Muhyiddîn İbnü’l-Arabî’nin Fusûsu’l-Hikem’i İslâm düşünce tarihinin en önemli eserlerinden biri olarak kabul edilmiş ve telif edildiği dönemden itibaren büyük ilgi görmüştür. Dili ve ele aldığı meselelerin anlaşılmasındaki güçlükler sebebiyle günümüze kadar eser üzerine yüzden fazla şerh yazılmıştır. Türkçe kaleme alınan şerhlerden biri olan Ahmed Avnî Konuk’un Fusûsu’l-Hikem Tercüme ve Şerhi Cumhuriyet döneminin ilk yıllarında yazılmış olması sebebiyle hem Fusûs şerhleri geleneğinin yakın dönem halkalarından birini teşkil etmekte hem de bir geçiş dönemi eseri olması açısından önem arz etmektedir.

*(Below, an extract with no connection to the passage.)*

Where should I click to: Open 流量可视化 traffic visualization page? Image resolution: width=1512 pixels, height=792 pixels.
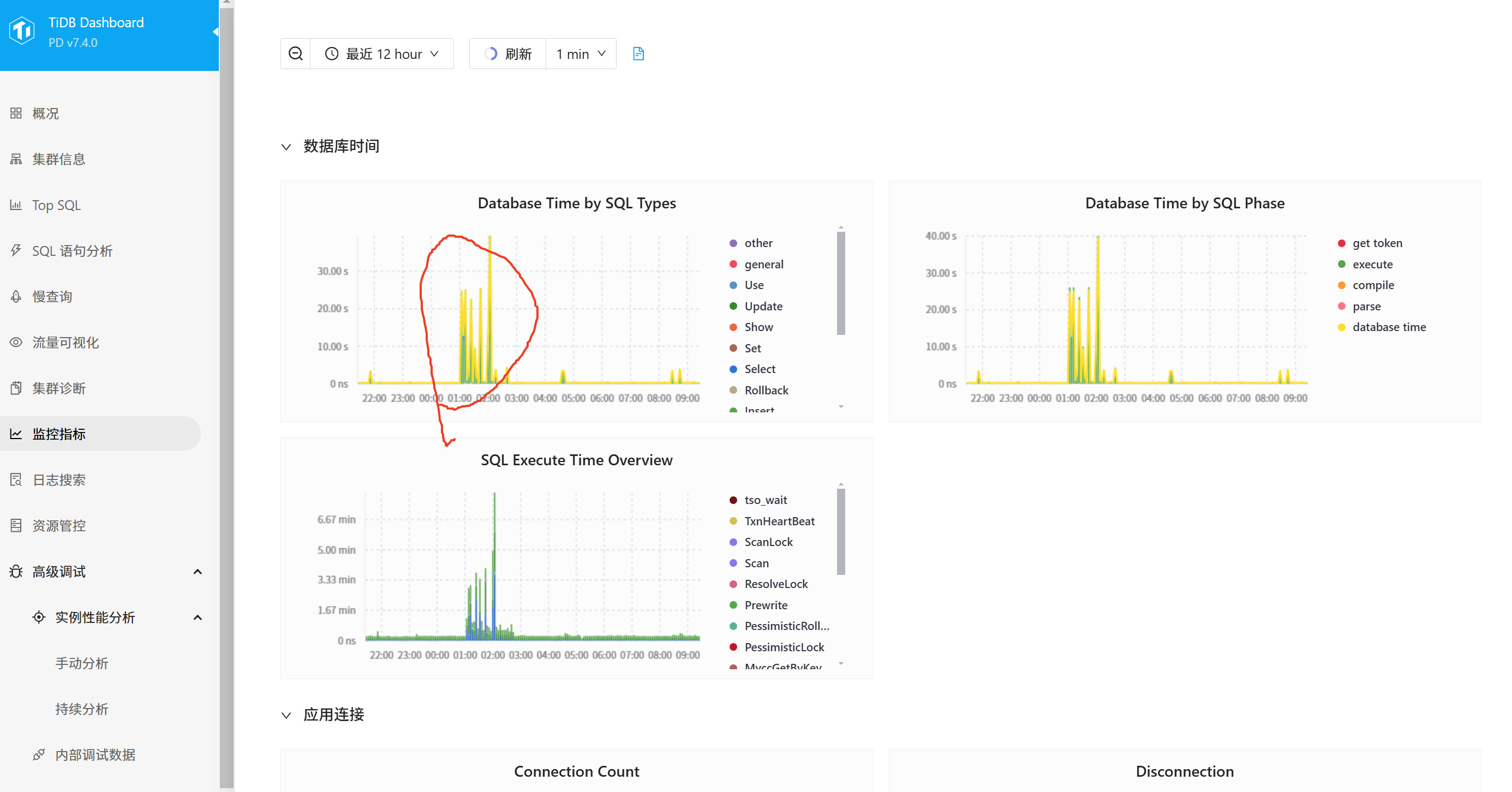[65, 343]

İbnü’l-Arabî, Fusûsu’l-Hikem’i peygamberlerin sayısına göre yirmi yedi bölümde yazmıştır. Her bir fassta peygamberin sahip olduğu farklı hakikat mertebelerini anlatmıştır. Eseri şerh eden Ahmed Avni Konuk ise, temel tasavvuf meselelerinin anlatıldığı, önemli bir “Mukaddeme” yazarak başlamıştır. İbnü’l-Arabî’nin eserde ele aldığı yirmi yedi fassı, onun izlediği sıraya uyarak şerh etmiştir. Avni Konuk, eseri şerh ederken her fassın başlığı altında, o fassta incelenen hikmeti açıklamış, sonra Fusûs’tan bir iki cümleyi aynen yazıp tercümesini vermiş, daha sonra da şerhini yapmıştır.
Prof. Dr. Mustafa Tahralı, Yrd. Doç. Dr. M. Nedim Tan ve Dr. Ercan Alkan tarafından iki cilt çeviri yazı metin olarak hazırlanan eserde Konya Mevlânâ Müzesi Kütüphanesi’nde 3853-3880 numaralarda kayıtlı olan A. Avni Konuk hattı yazma nüshalar esas alınmıştır.